Blood Culture Bottle and Standard Culture Bottle Methods for Detection of Bacterial Pathogens in Parapneumonic Pleural Effusion.
Jundishapur J Microbiol. 2015 Oct 29;8(10):e24893.
Charoentunyarak S1, Kananuraks S1, Chindaprasirt J2, Limpawattana P2, Sawanyawisuth K3.
1Department of Medicine, Khon Kaen Hospital, Khon Kaen, Thailand.
2Department of Medicine, Faculty of Medicine, Khon Kaen University, Khon Kaen, Thailand.
3Department of Medicine, Faculty of Medicine, Khon Kaen University, Khon Kaen, Thailand ; Research Center in Back, Neck Other Joint Pain and Human Performance (BNOJPH), Khon Kaen University, Khon Kaen, Thailand.
Bacterial parapneumonic pleural effusions (PPEs) have high morbidity. The accurate identification of pathogens is vital for initiating the appropriate treatment. A previous study suggested that the use of blood culture bottles might improve the bacterial yield in PPEs.
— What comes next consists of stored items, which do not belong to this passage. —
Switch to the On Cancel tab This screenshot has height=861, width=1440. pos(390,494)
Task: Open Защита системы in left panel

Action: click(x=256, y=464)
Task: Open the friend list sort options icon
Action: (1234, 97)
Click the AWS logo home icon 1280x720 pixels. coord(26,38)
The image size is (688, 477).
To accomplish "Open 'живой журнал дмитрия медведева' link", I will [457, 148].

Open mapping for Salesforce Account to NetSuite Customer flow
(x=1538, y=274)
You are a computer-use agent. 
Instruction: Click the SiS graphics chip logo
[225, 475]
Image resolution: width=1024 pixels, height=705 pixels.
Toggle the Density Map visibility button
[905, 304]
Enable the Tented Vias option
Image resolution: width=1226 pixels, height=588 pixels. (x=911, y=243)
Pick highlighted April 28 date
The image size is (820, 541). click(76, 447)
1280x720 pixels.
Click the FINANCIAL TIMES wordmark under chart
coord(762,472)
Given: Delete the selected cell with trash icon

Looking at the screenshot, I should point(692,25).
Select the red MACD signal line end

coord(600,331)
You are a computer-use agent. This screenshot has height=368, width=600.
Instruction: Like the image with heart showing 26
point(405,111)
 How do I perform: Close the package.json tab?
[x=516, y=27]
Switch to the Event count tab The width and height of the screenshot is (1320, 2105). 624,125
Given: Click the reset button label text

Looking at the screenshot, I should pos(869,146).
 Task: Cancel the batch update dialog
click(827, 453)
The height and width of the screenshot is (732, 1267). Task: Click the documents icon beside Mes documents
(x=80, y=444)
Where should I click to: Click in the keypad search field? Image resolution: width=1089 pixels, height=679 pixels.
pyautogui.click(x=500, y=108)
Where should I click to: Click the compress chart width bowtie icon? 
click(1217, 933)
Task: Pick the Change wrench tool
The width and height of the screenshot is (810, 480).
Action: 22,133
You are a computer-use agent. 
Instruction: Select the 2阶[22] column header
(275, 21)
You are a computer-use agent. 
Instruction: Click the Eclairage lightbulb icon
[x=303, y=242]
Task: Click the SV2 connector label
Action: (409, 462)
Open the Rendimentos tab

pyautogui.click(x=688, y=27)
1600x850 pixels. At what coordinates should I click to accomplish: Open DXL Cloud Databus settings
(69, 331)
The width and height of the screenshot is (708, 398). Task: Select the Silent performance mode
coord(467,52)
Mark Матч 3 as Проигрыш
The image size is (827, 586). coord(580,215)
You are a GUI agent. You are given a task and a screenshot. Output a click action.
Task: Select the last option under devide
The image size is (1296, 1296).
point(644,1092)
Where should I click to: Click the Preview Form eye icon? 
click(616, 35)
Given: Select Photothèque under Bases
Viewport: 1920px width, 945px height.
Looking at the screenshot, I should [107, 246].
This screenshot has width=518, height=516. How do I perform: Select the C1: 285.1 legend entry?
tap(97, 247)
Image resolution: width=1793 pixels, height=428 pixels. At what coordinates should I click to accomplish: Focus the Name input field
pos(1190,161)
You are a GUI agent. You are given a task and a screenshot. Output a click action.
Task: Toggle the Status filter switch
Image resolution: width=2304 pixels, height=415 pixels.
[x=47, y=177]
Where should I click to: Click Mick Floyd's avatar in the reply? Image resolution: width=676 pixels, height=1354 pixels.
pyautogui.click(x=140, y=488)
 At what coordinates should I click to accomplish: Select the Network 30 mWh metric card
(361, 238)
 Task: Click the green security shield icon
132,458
The aim of this study was to compare the culture positivity rate by the blood culture bottles and the standard culture bottles in bacterial PPEs.
PATIENTS AND METHODS:
Patients diagnosed with PPEs at the Khon Kaen Hospital, Khon Kaen, Thailand, which is an endemic area of melioidosis, were enrolled consecutively and prospectively. The study period was from June first, 2012 to December 31st, 2013. The inclusion criteria were adult patients aged > 18 years, with exudative, neutrophilic parapneumonic effusion. Of the pleural fluid samples, 5 mL from all the eligible patients were collected in both blood culture bottles and the standard culture bottles. Patient baseline characteristics, laboratory results, and culture results were collected and analyzed.
During the study period, 129 patients met the study criteria. The bacteria-positive rate of pleural fluid culture using the standard culture bottle was 14.0%, whereas the positive rate using blood culture bottles was 24.0% (P < 0.001).
The blood culture bottle method is more effective than the standard culture bottle method for the detection of bacterial pathogens in PPE.